There is nothing new or compelling in Posner's survey of American "demagogues." Andrew Jackson (or was it Johnson?) was a demagogue not because of the Trail of Tears but something about a national bank? Um, OK. Lincoln and FDR were demagogues, but it's OK because they were demagogues in the service of righteousness? And rehashing Trump's many horrible traits to make the case that he's unique in his demagoguery? I've seen that movie before, and told much better. This book is a high school essay-level effort at best. Even as a high school essay I'd give it a C.
Mention the idea of demagoguery and the walls come up and the battle lines are drawn. This is a helpful book that looks at the history of demagoguery and calmly discusses how easily democracy becomes fertile soil for it. It is not an "anti-Trump" book or an anti-anyone book for that matter. It simply describes what actually exists. Trump lovers may not love this book, but that will be because of content and argument, not tone.
Of course Trump was a demagogue. That should be no surprise and really does not require this book to prove. I had hoped for something insightful about demagoguery in this book, but alas, it is mere reportage, with inadequate critical perspective on some unsavory moments (Japanese internment, Wilson’s curtailment of freedom during WWI,etc), and nothing very interesting to say about human nature, American culture, democracy, or history writ large.
Great history of elections both new and old. Where we are as a nation and the "two party system" and how it helps/hurts the Demagogue's chances of being elected.
Ultimately, I am reminded of how much power the president has and how scary that can be!
Highlights the basic tension in democracy between popular rule and elite governance, and shows that this tension makes democracy vulnerable to demagogues. The conclusion, clearly written in 2019, may seem overly optimistic about the strength of American institutions.
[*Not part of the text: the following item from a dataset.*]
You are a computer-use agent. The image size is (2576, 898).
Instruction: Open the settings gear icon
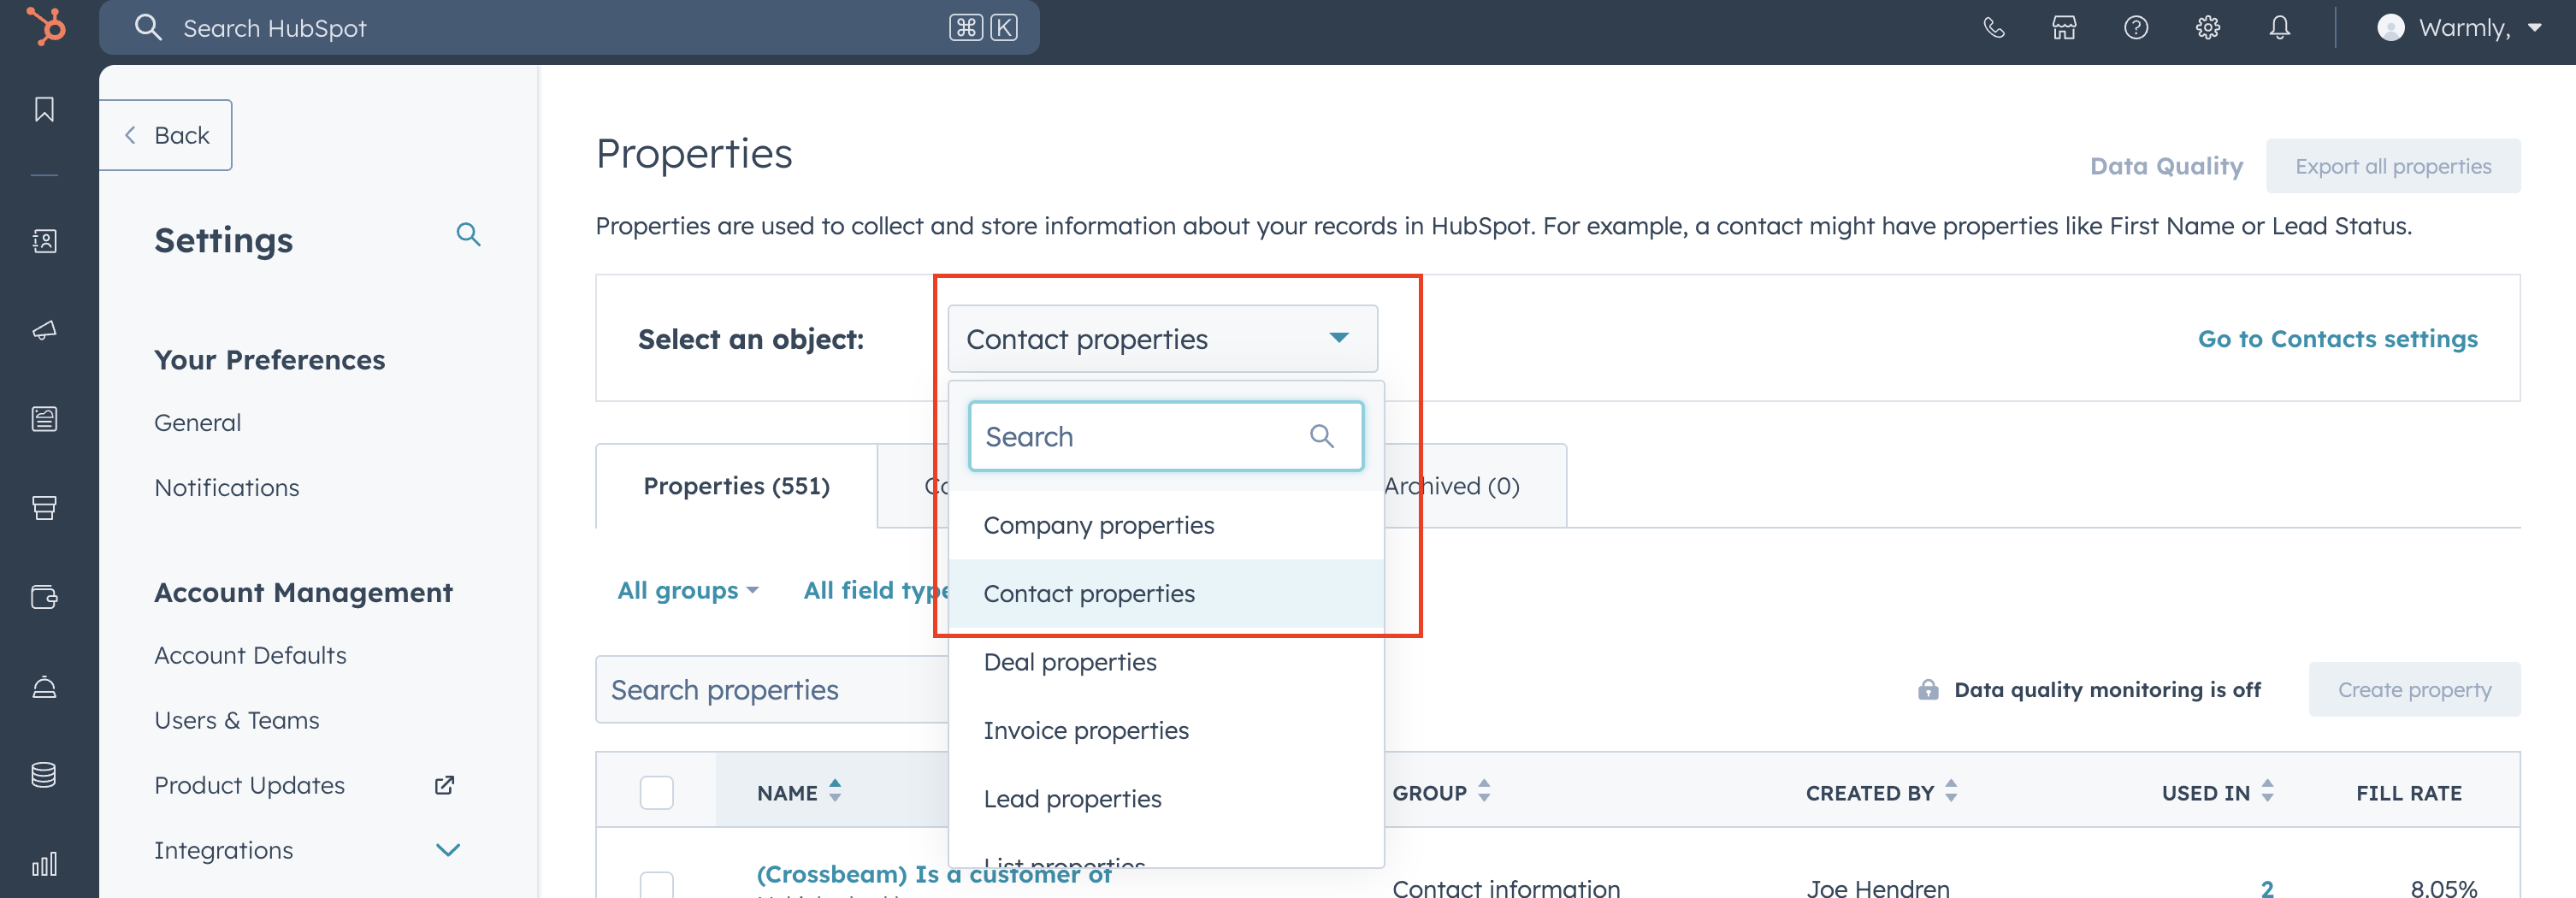click(x=2207, y=28)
But we will see.
Posner looks at the history of the US and attempts to find out if any President was a demagogue.....he gives a short but succinct overview of our nations presidents...finishing with Trump....quick read and interesting....
Read this shortly after reading American Midnight. Highly recommend both. Between them, I have a whole new understanding of our national history, and how much was glossed over in high school history back in the day ... Both books should be required reading in every high school.
This was a fascinating book UNTIL the author got to Donald Trump. He spoke with such venum it ruined the whole book. He didn't speak like that about the plethora of other demagogue politicians. I wonder what he would say about Biden.
Well worth reading if you are concerned about America staying free. Some good historical perspectives on all the Presidents. Some of the things discussed I was not aware had happened.